Хельман понял его состояние и предложил:
— Может, Гельмут, по рюмке коньяку?
— По рюмке сегодня пить не будем. Не та норма! — Мизель сел в кресло, взглянул на карту, утыканную маленькими флажками со свастикой. — Я увидел сегодня Лесное и впервые подумал, Ганс: если бы они победили, они бы всех нас, как Коха… Он и его отец, старый Иоахим, были первыми моими консультантами по России. Воспоминания о детстве самые светлые и святые воспоминания. И их сегодня омрачили. Мерзавцы!.. Огнев и этот поп!.. Пошли солдата в мой броневик, пусть притащит чемодан. Там есть валерьянка нашего боевого двадцатого века — коньяк.
Когда чемодан доставили в кабинет, Мизель раскрыл бутылку и протянул ее Хельману. Тот отпил несколько глотков и вернул бутылку Мизелю. Гельмут пил медленно, маленькими глотками.

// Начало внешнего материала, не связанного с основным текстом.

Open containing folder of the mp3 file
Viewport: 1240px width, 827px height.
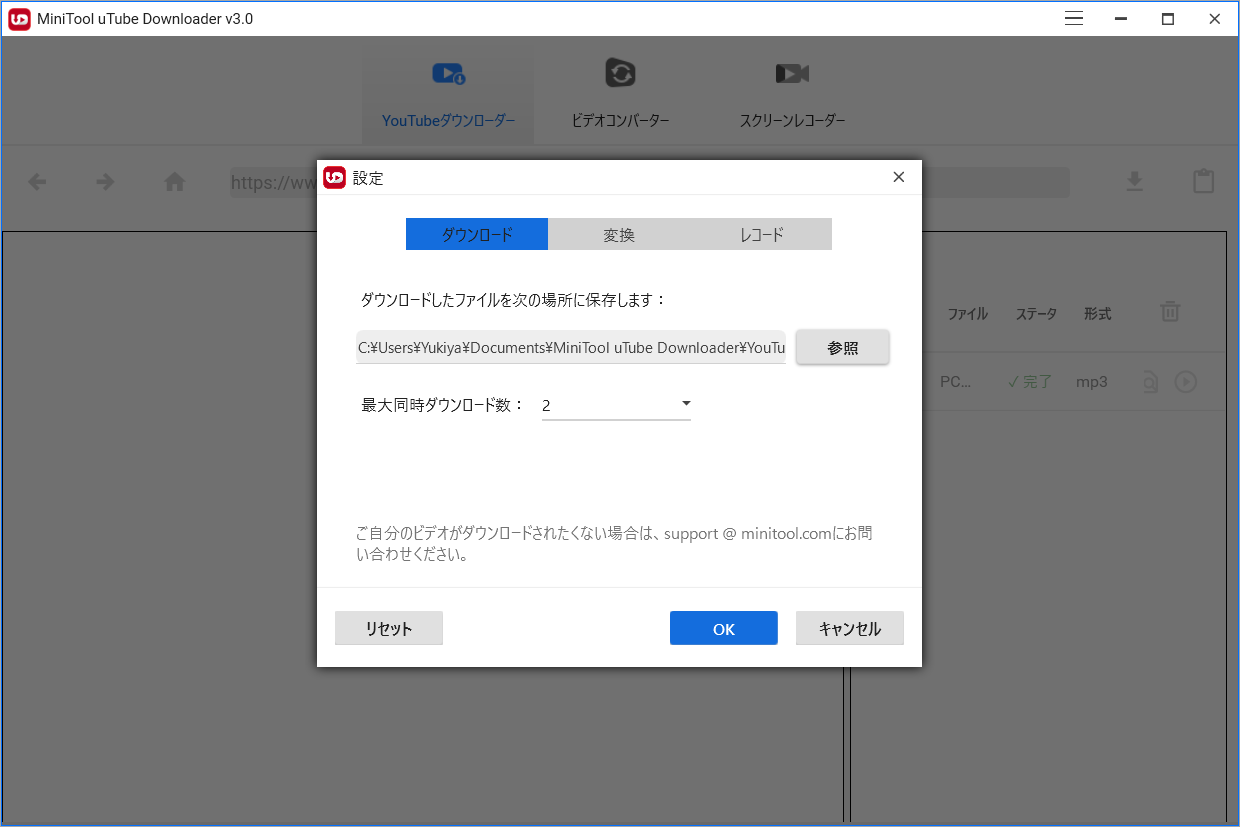tap(1150, 381)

— Мы мало вешаем, Ганс. Очень мало и очень плохо! Этого попа я повесил бы на языке колокола, головой вниз. Пусть бы эта голова дубасила по металлу и вызванивала, вымаливала прощение грехов!

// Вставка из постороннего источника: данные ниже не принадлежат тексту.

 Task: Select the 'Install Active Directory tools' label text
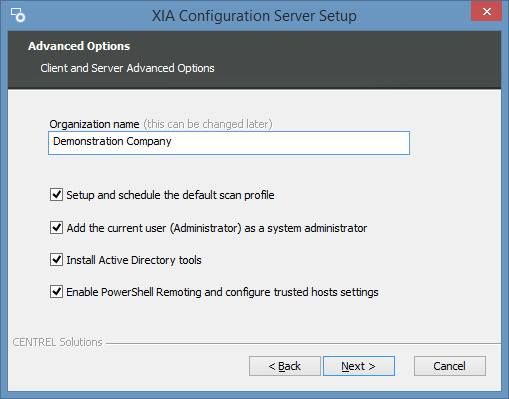(x=134, y=260)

— Могу я сказать пару слов, Гельмут?
— Как всегда и сколько угодно, Ганс!
— Гельмут, верь мне, как самому испытанному товарищу, — начал Хельман. При этих словах Мизель насторожился и долго смотрел на приятеля. — Русские — народ религиозный, и это надо учитывать. Мы открыли церковь в Шелонске и освободили из лагеря попа. Это уже большое дело. Молить за нашу армию можно было начинать не с освящения храма, а двумя месяцами позже. За это время поп помог бы нам сколотить вокруг церкви, а следовательно, и направить против большевиков немалое число людей в Шелонске и в окрестностях. А что подумают религиозные фанатики, увидев повешенным своего пастыря, как они его здесь называют? Не совершаем ли мы очень большую ошибку?
— У вас, у адвокатов, — сказал Мизель, ставя бутылку на стол, — глубоко засели в головах ложные логические предпосылки. Попы нам больше не помогут! Нам надо внушить русским только одно — страх. Бояться нас должны все, от старика до младенца. В этом смысле правильно поступал Адольф Кох. Для России у нас не будет ни программы, ни обещаний. Плетка, пуля, веревка и газовая камера — вот все, что русские заслужили; иным путем нельзя истребить их любовь к коммунизму.
— Я говорю о ближайшем времени. Их надо обманывать, хотя бы до тех пор, пока мы победим окончательно, — неуверенно проговорил Хельман.